Just passing students on without ensuring that they’ve learned what they need to learn is obviously
not just demoralizing for teachers, but potentially has devastating consequences for our society. A
Georgia middle-school teacher recently went viral on TikTok for discussing the stakes of this lack of
accountability for kids. “I teach seventh grade. They are still performing on the fourth-grade level,”
he says in the video. “I can probably count on one hand how many kids are actually performing on
their grade level.” He feels that no one is talking about it and that parents lack awareness, and says
no matter how many zeros he puts in the grade book, the children will be passed along to eighth
grade.

I talked to him over the phone. He’s relatively new on the job, and he told me that every day he
deals with a class of about 30 students, among whom there is a wide range of ability levels. He
pointed to a number of things that are hampering his ability to get through to his students, including
struggles with literacy — noting that if kids can’t read well, they won’t be able to read the word
problems in the math lessons he’s trying to teach.

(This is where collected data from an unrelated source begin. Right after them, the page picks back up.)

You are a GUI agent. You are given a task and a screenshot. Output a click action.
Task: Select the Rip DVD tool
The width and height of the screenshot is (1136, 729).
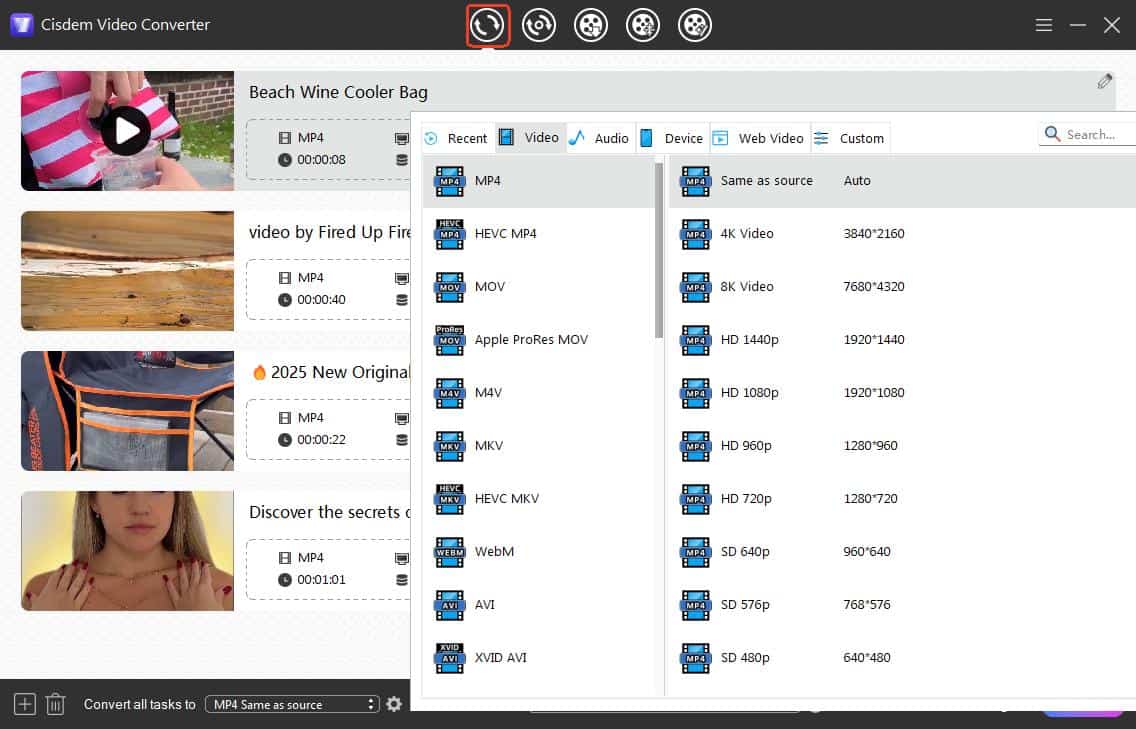click(539, 25)
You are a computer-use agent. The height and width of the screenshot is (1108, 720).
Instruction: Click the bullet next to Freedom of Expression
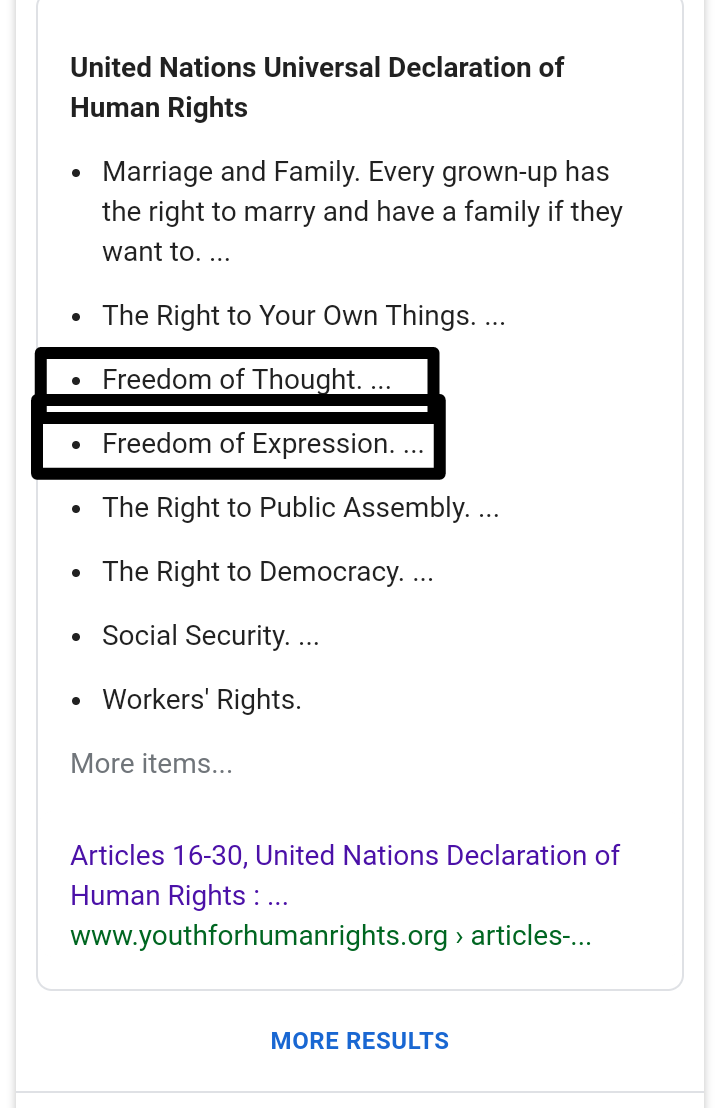77,444
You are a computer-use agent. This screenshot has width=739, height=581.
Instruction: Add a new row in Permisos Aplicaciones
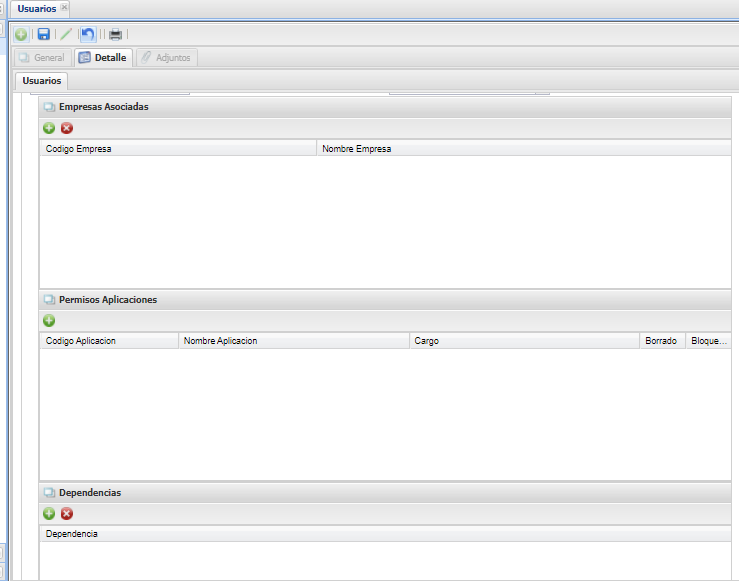(49, 321)
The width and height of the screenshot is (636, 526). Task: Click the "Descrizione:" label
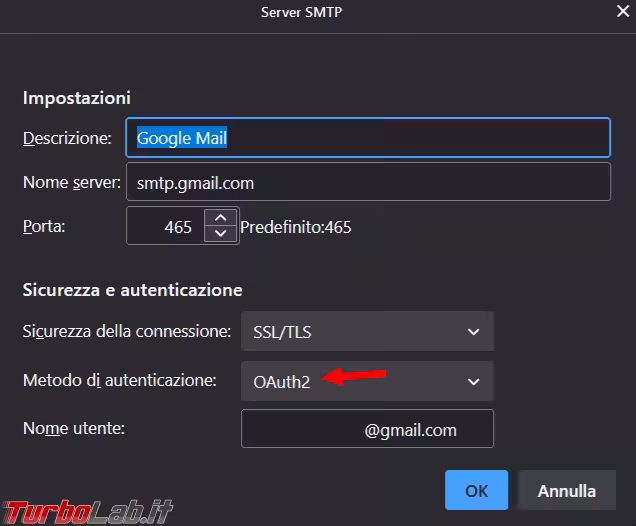pyautogui.click(x=67, y=138)
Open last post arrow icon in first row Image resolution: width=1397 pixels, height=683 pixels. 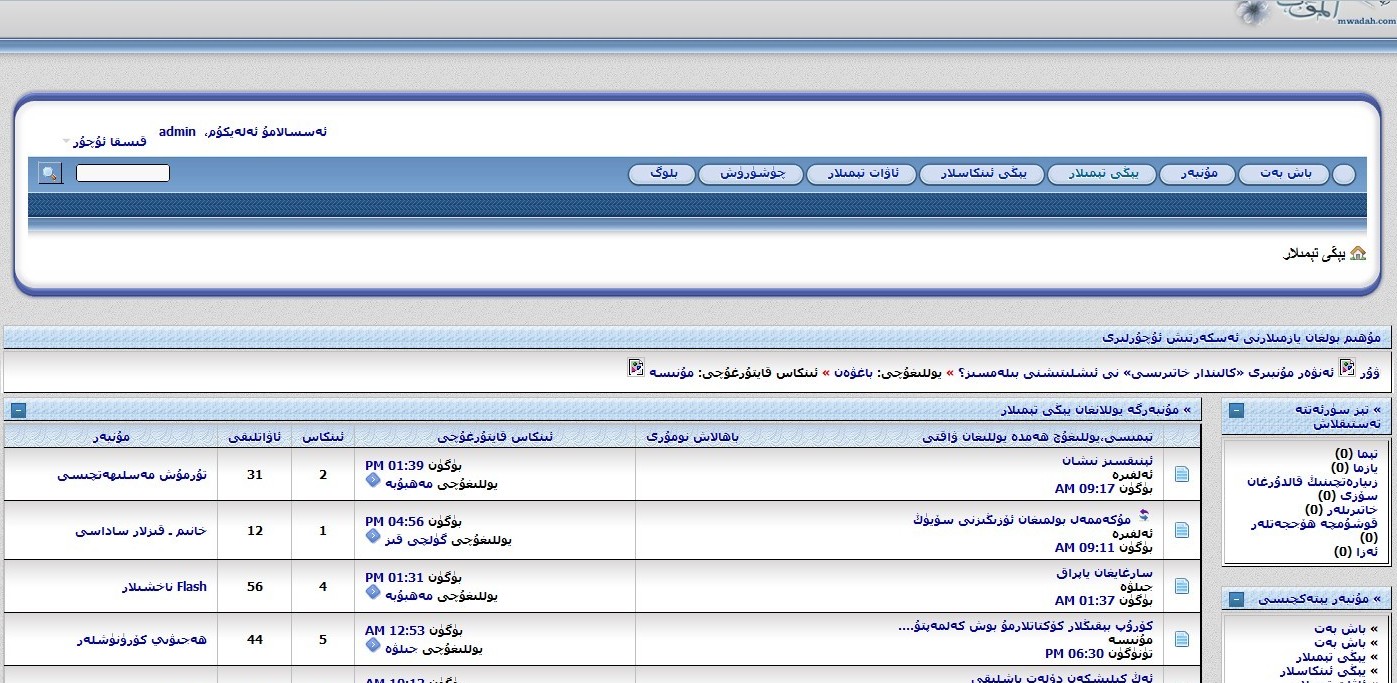click(373, 481)
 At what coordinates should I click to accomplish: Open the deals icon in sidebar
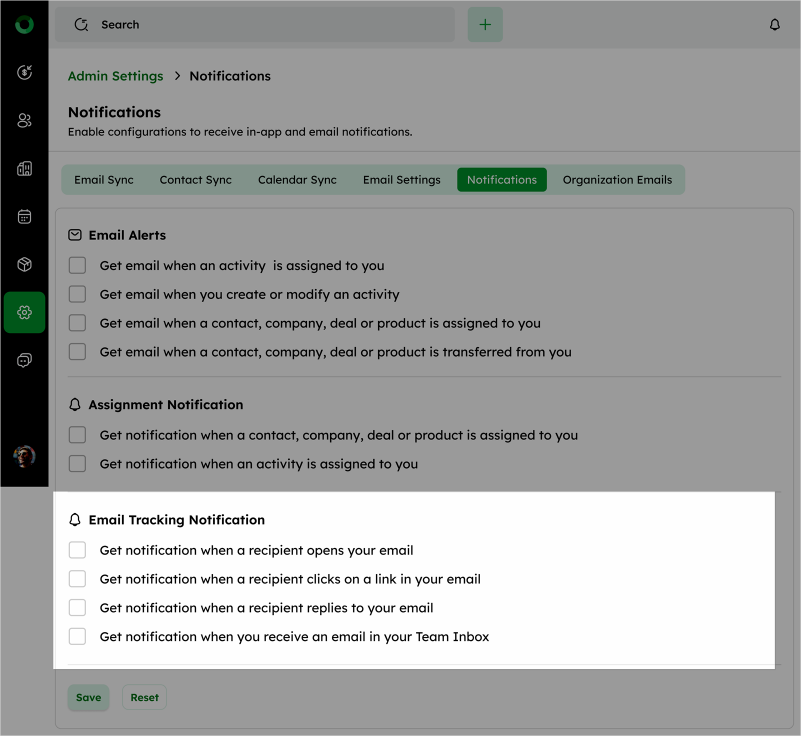point(24,73)
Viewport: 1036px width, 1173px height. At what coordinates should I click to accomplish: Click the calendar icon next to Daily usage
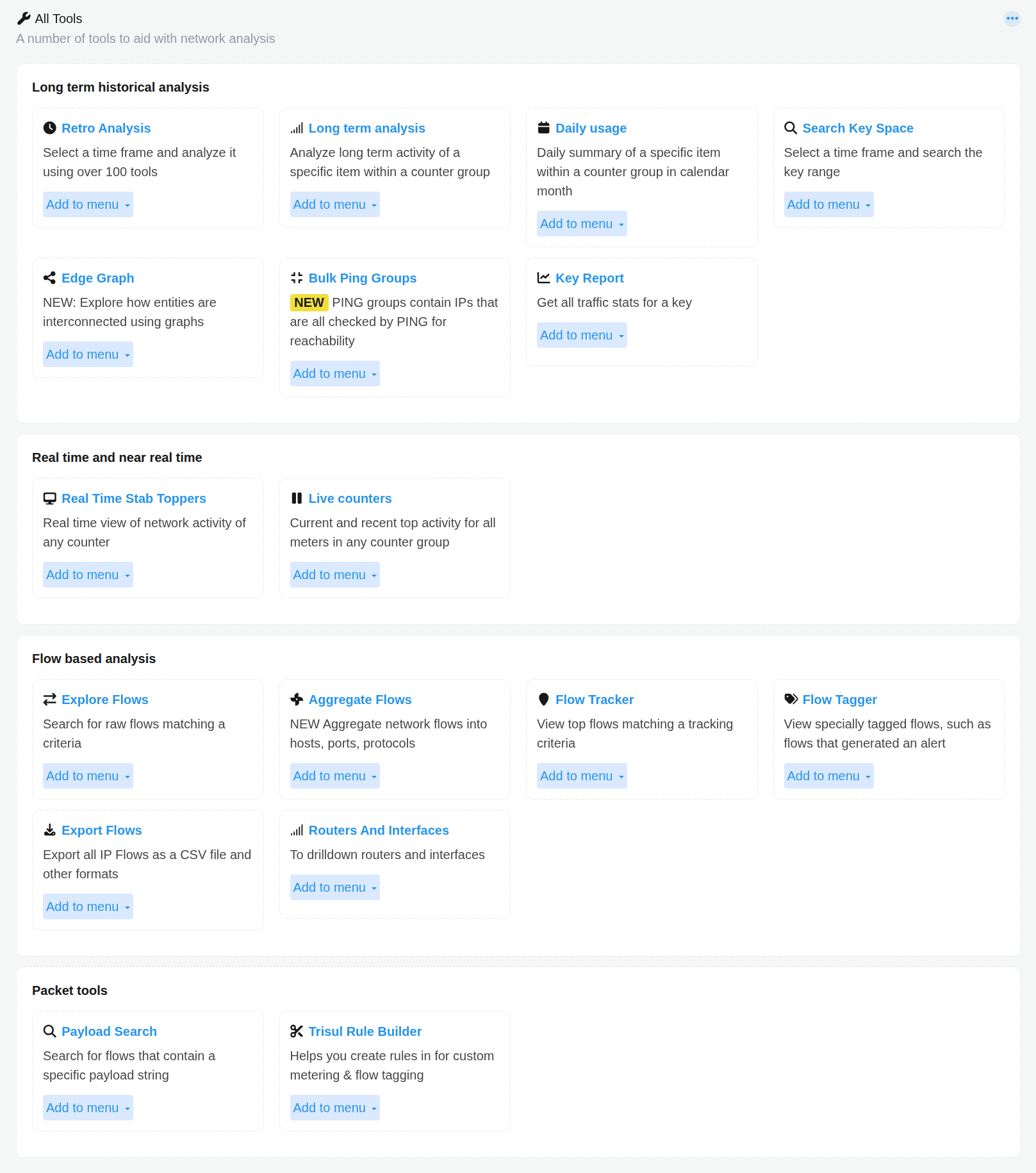[x=543, y=128]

I asked if he had expected his video to get such a strong response — it has over four million views
and countless replies from other teachers who empathize. He said he didn’t expect it, but he’s glad
to have advanced the conversation, and hopes to get more people interested in big picture fixes, not
just finger-pointing. “This is something that is affecting our future because these are supposed to be
our future leaders,” he said. “These are our babies, these are our children. Why would we not want
to put them in a position to succeed? Why would we not want to put them in a position to put their
best foot forward? It doesn’t make any sense to me.”